Zidan terkejut mendengar pernyataan itu. "Seribu tahun? Memangnya ada, Kek?"

"Tentu saja ada," jawab Kakek Suma dengan nada penuh keyakinan. "Namun, hanya sedikit yang tahu bagaimana menemukannya. Yang terpenting adalah memperhatikan warnanya. Ginseng yang sudah mencapai usia seribu tahun memiliki warna yang berbeda."

Zidan menggaruk kepalanya, merasa sedikit bingung. "Ayah belum mengajariku sampai sejauh itu, Kek."

Kakek Suma tertawa kecil. "Kau masih banyak yang harus dipelajari, bocah.
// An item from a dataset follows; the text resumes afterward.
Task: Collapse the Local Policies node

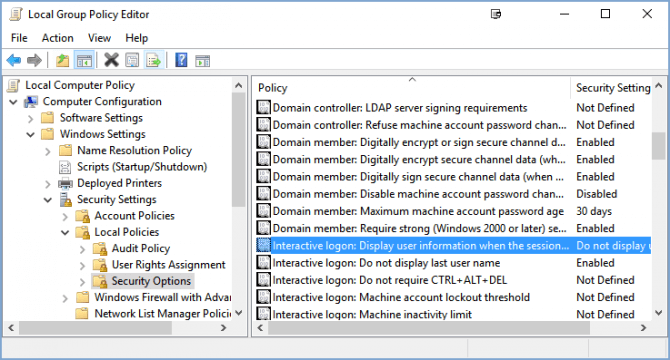Action: (65, 233)
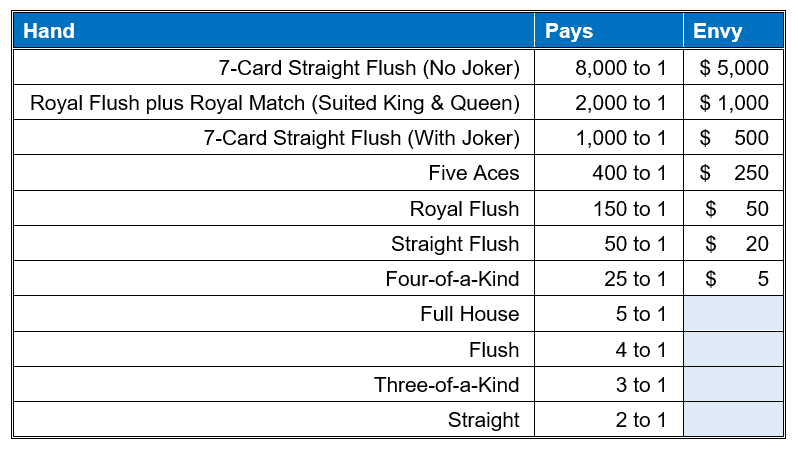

Seorang alkemis seperti dirimu harus mengenal tumbuhan lebih baik lagi."

Zidan menatap Kakek Suma dengan tatapan penuh rasa ingin tahu. "Kakek, sebenarnya siapa Kakek? Apakah Kakek seorang alkemis juga?"

Kakek Suma tersenyum mendengar pertanyaan Zidan, tetapi tidak segera menjawab. Ia mengusap janggut putihnya yang tebal sambil memperhatikan Zidan dengan mata yang penuh arti. "Mungkin saatnya kau tahu sedikit tentang masa lalu kakek," kata Kakek Suma akhirnya.
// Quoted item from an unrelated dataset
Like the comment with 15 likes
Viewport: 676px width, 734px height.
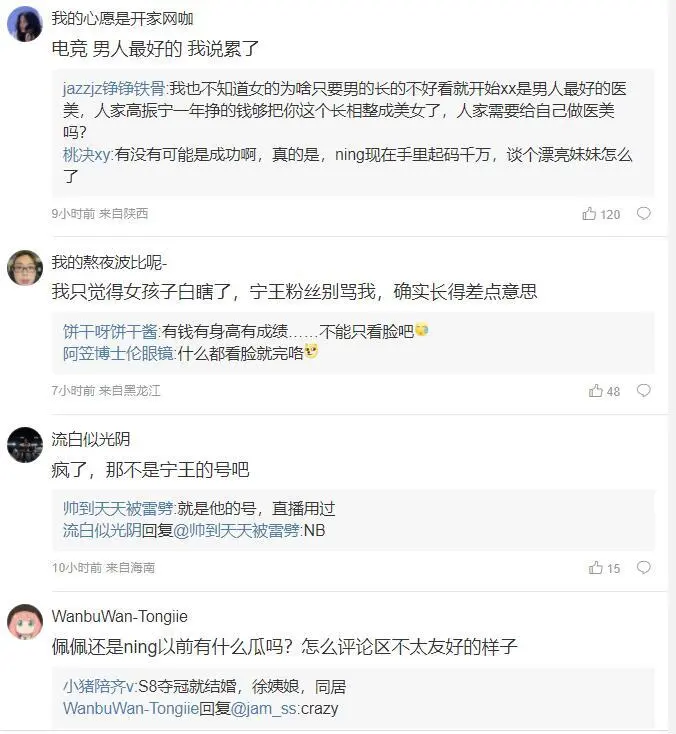(x=596, y=568)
Zidan memandangnya dengan penuh rasa ingin tahu. “Apa maksud Kakek?”

“Kakek memang bukan alkemis, tapi dulu, kakek adalah seorang pendekar yang sering bekerja sama dengan alkemis. Zaman itu, alkemis adalah sekutu yang sangat penting dalam dunia persilatan. Mereka bukan hanya peracik obat, tapi juga pembuat senjata rahasia dan pelindung ilmu. Kakek pernah memiliki sahabat alkemis yang sangat berbakat. Kami berjuang bersama dalam banyak pertempuran, tapi…” Kakek Suma berhenti sejenak, suaranya terdengar agak serak. “Ia gugur dalam tugasnya untuk melindungi sebuah ramuan langka dari tangan kerajaan yang serakah.”

“Kek, kenapa kerajaan begitu takut pada alkemis? Mengapa mereka ingin memusnahkan kami?” tanya Zidan, suaranya dipenuhi oleh kebingungan dan kesedihan.